According to the father of four, a good number of today’s travelers are not actually looking for the “bells and whistles” that come with the deluxe hotels, such as the mint on the pillow at sundown, the gliding staircase and the turndown service.

What most people are looking for, del Rosario says, are a comfortable bed, a clean bathroom and safety and security. They do not want to spend too much for their accommodations since they are out of the hotel most of the day anyway. They just need a place to sleep and literally and figuratively recharge their batteries before going off again the next day.

But the middle-market travelers that Del Rosario wants to cater to will not just stay anywhere, he says. They still want a brand that they can trust and want consistency in service offerings.

This is why when the chance to bring in the Microtel brand, Del Rosario pounced on it, armed with his own money, steadfast belief in his cause and the all-important moral and financial support from his elder brother.

“I was able to convince Ramon to put in some money. He made a leap of faith for the sake of his younger brother,” recalls Del Rosario with a smile.

Paramount Property Management Co. was set up in 1997, initially to provide property management services for real estate projects that were sprouting at that time. Paramount, for instance, managed the Phinma office buildings and also the Cebu City Sports Club of the Ayala group. But just the next year, Del Rosario went back to his first love and his Paramount brought in the Microtel franchise to meet the demand for affordable hotel accommodations.

The first Microtel hotel was opened in Hacienda Luisita in Tarlac in 2001 and 10 years later, the chain has expanded into nine. Plans underway to open at least four more in 2012—one each in the expansion property of the Ayala Technohub in Quezon City, Sta. Rosa, Laguna, Naga City in Camarines Sur and the former Clark Airfield in Pampanga.

And buoyed by the success of the Microtel branches in the vacation spots of Boracay, Baguio and Puerto Princesa, Del Rosario says he is also looking to put up the Microtel brand in Panglao in Bohol and two more in Palawan.

“We are looking to expand in major crossroads and business centers as well as in tourist destinations,” says the 54-year-old Del Rosario.
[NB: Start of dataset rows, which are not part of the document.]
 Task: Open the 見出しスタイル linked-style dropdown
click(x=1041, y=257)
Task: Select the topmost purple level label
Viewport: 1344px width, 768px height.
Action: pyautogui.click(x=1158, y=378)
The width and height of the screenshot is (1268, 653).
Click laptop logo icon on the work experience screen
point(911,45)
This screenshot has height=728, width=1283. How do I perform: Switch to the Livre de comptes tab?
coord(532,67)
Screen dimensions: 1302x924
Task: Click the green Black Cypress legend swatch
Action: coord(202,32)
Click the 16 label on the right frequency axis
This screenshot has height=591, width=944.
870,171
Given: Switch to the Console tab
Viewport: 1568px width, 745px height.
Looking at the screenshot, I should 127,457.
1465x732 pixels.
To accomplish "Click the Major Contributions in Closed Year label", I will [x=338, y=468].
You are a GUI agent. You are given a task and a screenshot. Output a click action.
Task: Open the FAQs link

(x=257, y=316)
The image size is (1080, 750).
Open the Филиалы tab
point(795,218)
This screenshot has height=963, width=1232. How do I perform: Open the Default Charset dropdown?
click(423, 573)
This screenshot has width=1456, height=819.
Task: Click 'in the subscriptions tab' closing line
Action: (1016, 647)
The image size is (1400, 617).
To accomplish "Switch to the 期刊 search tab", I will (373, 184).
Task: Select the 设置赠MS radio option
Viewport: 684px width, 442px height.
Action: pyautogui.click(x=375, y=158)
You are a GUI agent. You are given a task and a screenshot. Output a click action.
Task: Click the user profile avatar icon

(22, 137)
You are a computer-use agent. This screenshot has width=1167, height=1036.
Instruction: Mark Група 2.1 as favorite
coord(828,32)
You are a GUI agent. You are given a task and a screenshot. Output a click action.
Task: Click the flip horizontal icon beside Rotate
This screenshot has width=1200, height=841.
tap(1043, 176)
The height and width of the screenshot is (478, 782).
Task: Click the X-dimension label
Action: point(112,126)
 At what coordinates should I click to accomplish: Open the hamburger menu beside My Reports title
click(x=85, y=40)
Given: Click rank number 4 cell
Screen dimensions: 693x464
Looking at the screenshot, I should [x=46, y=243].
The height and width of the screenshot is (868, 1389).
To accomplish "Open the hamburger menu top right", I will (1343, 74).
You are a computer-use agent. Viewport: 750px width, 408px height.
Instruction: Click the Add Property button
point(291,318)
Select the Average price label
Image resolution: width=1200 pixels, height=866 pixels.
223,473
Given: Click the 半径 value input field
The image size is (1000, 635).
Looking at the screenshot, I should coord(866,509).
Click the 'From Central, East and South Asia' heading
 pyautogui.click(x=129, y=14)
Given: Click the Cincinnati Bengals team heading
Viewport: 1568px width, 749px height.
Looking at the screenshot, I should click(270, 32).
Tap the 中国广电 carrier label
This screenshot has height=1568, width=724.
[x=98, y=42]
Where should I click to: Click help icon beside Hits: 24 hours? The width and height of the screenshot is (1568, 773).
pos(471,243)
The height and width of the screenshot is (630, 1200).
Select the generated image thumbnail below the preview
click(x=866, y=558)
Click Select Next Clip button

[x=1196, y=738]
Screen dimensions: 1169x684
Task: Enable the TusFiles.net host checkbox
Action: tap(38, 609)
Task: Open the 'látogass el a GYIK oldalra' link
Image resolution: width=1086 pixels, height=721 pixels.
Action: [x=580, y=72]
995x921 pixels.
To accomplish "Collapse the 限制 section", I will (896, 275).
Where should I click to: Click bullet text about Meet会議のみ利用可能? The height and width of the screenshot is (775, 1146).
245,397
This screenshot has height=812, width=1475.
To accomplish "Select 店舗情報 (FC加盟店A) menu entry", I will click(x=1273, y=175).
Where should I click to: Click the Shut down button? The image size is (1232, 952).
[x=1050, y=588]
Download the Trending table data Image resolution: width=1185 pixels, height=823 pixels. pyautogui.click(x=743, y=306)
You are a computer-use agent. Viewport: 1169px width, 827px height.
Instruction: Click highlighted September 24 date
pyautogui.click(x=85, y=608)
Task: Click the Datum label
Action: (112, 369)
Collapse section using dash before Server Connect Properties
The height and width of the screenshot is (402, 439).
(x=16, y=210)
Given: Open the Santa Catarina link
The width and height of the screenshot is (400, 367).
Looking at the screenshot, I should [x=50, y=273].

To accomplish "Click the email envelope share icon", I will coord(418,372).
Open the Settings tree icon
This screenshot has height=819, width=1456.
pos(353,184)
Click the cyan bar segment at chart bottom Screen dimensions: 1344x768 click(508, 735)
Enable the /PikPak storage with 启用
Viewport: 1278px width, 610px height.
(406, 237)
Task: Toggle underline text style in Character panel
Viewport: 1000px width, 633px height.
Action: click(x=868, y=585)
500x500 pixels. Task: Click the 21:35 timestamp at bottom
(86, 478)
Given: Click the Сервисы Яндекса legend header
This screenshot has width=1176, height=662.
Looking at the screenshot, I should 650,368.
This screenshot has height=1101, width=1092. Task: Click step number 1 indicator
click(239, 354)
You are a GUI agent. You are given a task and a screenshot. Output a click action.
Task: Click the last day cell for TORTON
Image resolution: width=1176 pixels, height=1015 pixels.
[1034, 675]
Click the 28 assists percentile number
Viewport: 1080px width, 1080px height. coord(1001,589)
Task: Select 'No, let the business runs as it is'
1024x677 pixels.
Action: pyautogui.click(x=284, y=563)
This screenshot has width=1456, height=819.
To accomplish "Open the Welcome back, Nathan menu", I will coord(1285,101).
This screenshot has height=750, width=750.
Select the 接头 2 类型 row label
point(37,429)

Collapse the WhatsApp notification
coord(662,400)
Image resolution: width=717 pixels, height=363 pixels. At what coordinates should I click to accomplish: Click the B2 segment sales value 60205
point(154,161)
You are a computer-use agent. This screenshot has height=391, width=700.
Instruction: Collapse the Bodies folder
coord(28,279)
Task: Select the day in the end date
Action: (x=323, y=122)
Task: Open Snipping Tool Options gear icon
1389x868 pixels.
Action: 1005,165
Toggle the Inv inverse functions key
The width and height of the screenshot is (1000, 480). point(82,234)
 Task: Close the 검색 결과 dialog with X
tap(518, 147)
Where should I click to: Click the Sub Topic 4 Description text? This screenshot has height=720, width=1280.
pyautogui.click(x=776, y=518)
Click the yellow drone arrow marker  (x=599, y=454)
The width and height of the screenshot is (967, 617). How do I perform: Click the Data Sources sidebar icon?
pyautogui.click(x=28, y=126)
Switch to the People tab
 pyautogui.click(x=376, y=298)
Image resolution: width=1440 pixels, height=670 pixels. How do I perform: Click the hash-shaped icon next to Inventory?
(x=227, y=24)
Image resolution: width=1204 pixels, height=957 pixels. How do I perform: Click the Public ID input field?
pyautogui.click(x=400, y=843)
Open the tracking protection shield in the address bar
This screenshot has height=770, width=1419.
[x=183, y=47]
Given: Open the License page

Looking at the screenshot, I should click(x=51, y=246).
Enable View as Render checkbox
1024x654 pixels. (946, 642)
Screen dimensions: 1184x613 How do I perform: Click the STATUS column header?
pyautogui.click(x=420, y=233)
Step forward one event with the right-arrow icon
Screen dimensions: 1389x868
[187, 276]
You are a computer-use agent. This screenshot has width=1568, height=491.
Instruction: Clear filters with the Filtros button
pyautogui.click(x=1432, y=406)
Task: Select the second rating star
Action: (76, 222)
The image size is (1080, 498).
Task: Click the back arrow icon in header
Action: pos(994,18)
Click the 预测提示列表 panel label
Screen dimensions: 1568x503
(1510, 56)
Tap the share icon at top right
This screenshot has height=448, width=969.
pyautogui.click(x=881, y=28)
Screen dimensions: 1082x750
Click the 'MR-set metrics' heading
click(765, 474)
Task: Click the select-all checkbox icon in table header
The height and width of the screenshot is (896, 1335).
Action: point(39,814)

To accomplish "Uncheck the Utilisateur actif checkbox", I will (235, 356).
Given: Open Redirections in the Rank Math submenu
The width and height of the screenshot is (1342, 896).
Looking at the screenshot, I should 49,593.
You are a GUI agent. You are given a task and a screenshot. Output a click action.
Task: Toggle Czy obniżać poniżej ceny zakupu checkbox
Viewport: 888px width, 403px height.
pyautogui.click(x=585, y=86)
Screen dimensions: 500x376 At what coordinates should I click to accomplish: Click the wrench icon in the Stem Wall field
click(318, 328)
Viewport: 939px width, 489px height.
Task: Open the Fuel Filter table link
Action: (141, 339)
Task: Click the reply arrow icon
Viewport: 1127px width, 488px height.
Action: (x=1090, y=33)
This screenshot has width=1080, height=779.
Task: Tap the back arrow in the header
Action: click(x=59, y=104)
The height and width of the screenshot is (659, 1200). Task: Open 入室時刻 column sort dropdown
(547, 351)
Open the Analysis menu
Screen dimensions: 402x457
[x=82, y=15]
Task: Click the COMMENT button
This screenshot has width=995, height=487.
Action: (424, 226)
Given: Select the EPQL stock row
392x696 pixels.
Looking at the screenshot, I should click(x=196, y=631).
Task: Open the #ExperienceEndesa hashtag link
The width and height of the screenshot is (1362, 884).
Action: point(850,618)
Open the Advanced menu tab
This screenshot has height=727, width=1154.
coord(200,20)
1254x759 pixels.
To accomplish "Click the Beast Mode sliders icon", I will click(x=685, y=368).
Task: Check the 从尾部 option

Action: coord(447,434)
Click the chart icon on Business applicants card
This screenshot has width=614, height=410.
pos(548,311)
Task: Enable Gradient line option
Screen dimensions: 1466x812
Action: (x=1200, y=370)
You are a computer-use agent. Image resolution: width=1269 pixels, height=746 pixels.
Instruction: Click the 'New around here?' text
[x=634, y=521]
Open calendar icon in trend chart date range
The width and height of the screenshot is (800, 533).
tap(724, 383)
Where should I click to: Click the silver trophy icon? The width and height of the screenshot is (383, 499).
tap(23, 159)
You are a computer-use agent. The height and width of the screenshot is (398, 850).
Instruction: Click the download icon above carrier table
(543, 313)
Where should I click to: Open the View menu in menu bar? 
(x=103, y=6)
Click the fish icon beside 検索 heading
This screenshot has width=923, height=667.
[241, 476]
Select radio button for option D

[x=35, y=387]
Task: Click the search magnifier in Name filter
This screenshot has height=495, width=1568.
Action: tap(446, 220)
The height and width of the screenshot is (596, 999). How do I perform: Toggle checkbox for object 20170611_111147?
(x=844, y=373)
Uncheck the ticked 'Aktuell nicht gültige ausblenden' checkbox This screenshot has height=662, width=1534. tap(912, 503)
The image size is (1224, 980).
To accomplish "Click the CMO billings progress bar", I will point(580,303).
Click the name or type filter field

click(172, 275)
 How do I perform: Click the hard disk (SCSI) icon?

Del Rosario is bullish on the growth prospects of Microtel because he expects that domestic and regional tourists will continue to rule the field, and they will most likely go for the budget hotels and not five-star accommodations.

“In 2011, 70 percent of the guests are intracountry travelers and we see that continuing up to next year,” he says, “travelers from East Asia and North Asia are coming in strongly and they are not really looking for five-star but rather value accommodations.”

In contrast, he does not see the long haul jet set market coming soon to the Philippines because of the economic difficulties in the developed countries that have drastically reduced travel budgets of their citizens.

Del Rosario says one piece of evidence that Microtel is headed in the right direction is the fervent interest shown by other real estate developers in the budget travel segment.

Megaworld Corp., SM Development Corp. Ayala Land Inc. the Gokongwei group are just some of the ‘big boys’ of real estate development now developing or are set to develop budget hotels all over the country.

To prepare for the onslaught of formidable competition, Del Rosario says that Microtel would bank on its years of experience in the sector, its track record for providing value-for-money services, location in key business centers, the backing of the Phinma group to which Paramount now belongs and growing marketing and distribution reach.

He says that Microtel’s online presence is already reaping dividends for the company, saying that many travelers are now more comfortable about booking their rooms through the Internet. Online promotions will be combined with the usual sales calls as well as presence in important local and foreign trade shows to drive traffic to Microtel.

Del Rosario concludes that Microtel has to remain nimble enough to quickly adapt to a fast-changing marketplace as he envisions competition to grow even more as more travelers around the world realize the tourism gem that is the Philippines.